■ **Saved data entries**
/---
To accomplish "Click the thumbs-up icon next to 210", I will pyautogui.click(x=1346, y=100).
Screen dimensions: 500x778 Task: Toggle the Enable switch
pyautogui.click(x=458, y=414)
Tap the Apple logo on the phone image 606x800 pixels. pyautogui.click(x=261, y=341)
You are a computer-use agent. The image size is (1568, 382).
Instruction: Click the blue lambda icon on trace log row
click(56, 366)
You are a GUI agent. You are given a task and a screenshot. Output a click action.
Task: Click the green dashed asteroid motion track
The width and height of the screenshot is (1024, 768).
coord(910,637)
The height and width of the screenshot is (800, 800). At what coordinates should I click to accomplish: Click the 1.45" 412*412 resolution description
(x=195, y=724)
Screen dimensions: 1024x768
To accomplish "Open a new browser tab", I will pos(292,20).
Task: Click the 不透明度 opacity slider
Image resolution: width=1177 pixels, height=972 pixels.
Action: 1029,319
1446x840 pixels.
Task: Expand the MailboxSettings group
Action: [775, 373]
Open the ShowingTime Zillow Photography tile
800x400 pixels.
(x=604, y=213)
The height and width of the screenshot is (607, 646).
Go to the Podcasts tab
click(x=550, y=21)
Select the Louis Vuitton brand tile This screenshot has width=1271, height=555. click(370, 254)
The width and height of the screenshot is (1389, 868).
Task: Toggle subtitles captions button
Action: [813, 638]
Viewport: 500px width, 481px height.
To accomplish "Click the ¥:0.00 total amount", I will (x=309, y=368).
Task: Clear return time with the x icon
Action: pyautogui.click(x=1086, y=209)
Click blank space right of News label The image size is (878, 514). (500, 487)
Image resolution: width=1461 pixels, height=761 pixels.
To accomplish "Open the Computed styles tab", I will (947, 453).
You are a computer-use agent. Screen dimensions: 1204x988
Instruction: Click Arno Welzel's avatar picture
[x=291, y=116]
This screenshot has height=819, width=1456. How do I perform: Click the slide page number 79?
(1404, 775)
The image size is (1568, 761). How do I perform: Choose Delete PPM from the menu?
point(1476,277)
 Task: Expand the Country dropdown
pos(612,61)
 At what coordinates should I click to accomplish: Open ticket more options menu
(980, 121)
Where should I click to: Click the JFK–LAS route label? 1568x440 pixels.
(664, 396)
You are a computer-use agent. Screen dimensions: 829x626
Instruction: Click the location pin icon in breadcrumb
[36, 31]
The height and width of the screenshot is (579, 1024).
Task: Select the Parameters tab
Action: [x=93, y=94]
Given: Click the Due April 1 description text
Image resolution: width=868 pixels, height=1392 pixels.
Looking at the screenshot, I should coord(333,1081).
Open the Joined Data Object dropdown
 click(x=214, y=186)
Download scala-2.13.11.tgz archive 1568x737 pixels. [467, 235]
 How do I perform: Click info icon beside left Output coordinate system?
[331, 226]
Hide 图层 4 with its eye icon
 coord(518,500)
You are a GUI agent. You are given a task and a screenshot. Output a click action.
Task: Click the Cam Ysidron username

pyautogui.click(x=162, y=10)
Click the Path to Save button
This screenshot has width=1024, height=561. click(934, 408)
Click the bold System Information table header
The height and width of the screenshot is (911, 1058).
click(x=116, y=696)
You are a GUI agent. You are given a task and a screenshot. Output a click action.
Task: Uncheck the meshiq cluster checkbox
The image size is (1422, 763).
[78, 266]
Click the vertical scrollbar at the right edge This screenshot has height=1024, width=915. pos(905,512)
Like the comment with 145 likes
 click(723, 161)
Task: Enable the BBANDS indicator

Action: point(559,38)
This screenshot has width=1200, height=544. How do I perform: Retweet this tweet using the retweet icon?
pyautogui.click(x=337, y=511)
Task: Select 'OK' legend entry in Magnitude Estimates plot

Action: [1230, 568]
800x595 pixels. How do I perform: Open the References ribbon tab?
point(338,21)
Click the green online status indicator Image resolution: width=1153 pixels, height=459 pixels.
\---
■ **YOUR TASK**
Your task is to restate, word for word, the lines from the beginning of the records to the line with "Image resolution: width=1461", inclusive.

■ **TASK RESULT**
To accomplish "Click the thumbs-up icon next to 210", I will pyautogui.click(x=1346, y=100).
Screen dimensions: 500x778 Task: Toggle the Enable switch
pyautogui.click(x=458, y=414)
Tap the Apple logo on the phone image 606x800 pixels. pyautogui.click(x=261, y=341)
You are a computer-use agent. The image size is (1568, 382).
Instruction: Click the blue lambda icon on trace log row
click(56, 366)
You are a GUI agent. You are given a task and a screenshot. Output a click action.
Task: Click the green dashed asteroid motion track
The width and height of the screenshot is (1024, 768).
coord(910,637)
The height and width of the screenshot is (800, 800). At what coordinates should I click to accomplish: Click the 1.45" 412*412 resolution description
(x=195, y=724)
Screen dimensions: 1024x768
To accomplish "Open a new browser tab", I will pos(292,20).
Task: Click the 不透明度 opacity slider
Image resolution: width=1177 pixels, height=972 pixels.
Action: 1029,319
1446x840 pixels.
Task: Expand the MailboxSettings group
Action: [775, 373]
Open the ShowingTime Zillow Photography tile
800x400 pixels.
(x=604, y=213)
The height and width of the screenshot is (607, 646).
Go to the Podcasts tab
click(x=550, y=21)
Select the Louis Vuitton brand tile This screenshot has width=1271, height=555. click(370, 254)
The width and height of the screenshot is (1389, 868).
Task: Toggle subtitles captions button
Action: [813, 638]
Viewport: 500px width, 481px height.
To accomplish "Click the ¥:0.00 total amount", I will (x=309, y=368).
Task: Clear return time with the x icon
Action: pyautogui.click(x=1086, y=209)
Click blank space right of News label The image size is (878, 514). (500, 487)
Image resolution: width=1461 pixels, height=761 pixels.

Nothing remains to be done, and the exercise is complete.